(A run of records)

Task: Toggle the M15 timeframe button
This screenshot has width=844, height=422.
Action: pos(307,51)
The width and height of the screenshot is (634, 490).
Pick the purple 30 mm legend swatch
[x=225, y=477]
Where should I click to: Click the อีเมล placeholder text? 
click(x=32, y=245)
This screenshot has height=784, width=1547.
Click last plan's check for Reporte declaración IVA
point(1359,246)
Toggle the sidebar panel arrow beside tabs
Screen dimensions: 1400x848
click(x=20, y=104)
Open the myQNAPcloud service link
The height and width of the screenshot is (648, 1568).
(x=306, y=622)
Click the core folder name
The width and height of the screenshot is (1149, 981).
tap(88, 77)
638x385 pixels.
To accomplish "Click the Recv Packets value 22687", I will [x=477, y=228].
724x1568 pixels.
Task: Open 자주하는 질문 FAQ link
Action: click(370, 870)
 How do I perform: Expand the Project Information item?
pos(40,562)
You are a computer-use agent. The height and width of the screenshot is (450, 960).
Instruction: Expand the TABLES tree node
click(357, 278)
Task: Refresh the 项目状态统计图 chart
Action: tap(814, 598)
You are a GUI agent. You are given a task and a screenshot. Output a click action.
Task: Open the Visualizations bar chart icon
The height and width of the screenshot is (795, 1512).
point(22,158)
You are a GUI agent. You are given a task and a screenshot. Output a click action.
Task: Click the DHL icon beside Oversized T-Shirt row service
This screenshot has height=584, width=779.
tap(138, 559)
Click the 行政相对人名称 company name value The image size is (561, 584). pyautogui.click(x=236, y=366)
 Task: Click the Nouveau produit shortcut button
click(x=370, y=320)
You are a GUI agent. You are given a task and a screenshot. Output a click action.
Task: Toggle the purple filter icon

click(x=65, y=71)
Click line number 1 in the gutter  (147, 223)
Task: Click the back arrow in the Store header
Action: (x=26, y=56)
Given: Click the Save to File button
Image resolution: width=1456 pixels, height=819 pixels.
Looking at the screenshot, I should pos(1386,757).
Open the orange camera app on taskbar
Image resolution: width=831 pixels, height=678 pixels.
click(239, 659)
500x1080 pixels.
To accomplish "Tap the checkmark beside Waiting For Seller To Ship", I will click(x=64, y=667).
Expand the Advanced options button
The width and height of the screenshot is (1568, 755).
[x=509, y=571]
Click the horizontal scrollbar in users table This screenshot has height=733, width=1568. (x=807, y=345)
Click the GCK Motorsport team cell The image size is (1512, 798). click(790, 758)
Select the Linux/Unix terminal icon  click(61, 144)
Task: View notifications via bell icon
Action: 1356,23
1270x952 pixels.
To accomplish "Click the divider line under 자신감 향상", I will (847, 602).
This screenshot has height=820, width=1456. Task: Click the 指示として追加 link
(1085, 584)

# Task to carry out:
In the listing, rewrite the lines from the one holding "Where should I" through the one holding "Action: (x=26, y=56)", inclusive, changing "GUI agent" to "interface agent" and leaving all else as it is. Give back only those lines.

# Exercise answer:
Where should I click to: Click the อีเมล placeholder text? 
click(x=32, y=245)
This screenshot has height=784, width=1547.
Click last plan's check for Reporte declaración IVA
point(1359,246)
Toggle the sidebar panel arrow beside tabs
Screen dimensions: 1400x848
click(x=20, y=104)
Open the myQNAPcloud service link
The height and width of the screenshot is (648, 1568).
(x=306, y=622)
Click the core folder name
The width and height of the screenshot is (1149, 981).
tap(88, 77)
638x385 pixels.
To accomplish "Click the Recv Packets value 22687", I will [x=477, y=228].
724x1568 pixels.
Task: Open 자주하는 질문 FAQ link
Action: click(370, 870)
 How do I perform: Expand the Project Information item?
pos(40,562)
You are a computer-use agent. The height and width of the screenshot is (450, 960).
Instruction: Expand the TABLES tree node
click(357, 278)
Task: Refresh the 项目状态统计图 chart
Action: tap(814, 598)
You are a interface agent. You are given a task and a screenshot. Output a click action.
Task: Open the Visualizations bar chart icon
The height and width of the screenshot is (795, 1512).
point(22,158)
You are a interface agent. You are given a task and a screenshot. Output a click action.
Task: Click the DHL icon beside Oversized T-Shirt row service
This screenshot has height=584, width=779.
tap(138, 559)
Click the 行政相对人名称 company name value The image size is (561, 584). pyautogui.click(x=236, y=366)
 Task: Click the Nouveau produit shortcut button
click(x=370, y=320)
You are a interface agent. You are given a task and a screenshot. Output a click action.
Task: Toggle the purple filter icon

click(x=65, y=71)
Click line number 1 in the gutter  (147, 223)
Task: Click the back arrow in the Store header
Action: (x=26, y=56)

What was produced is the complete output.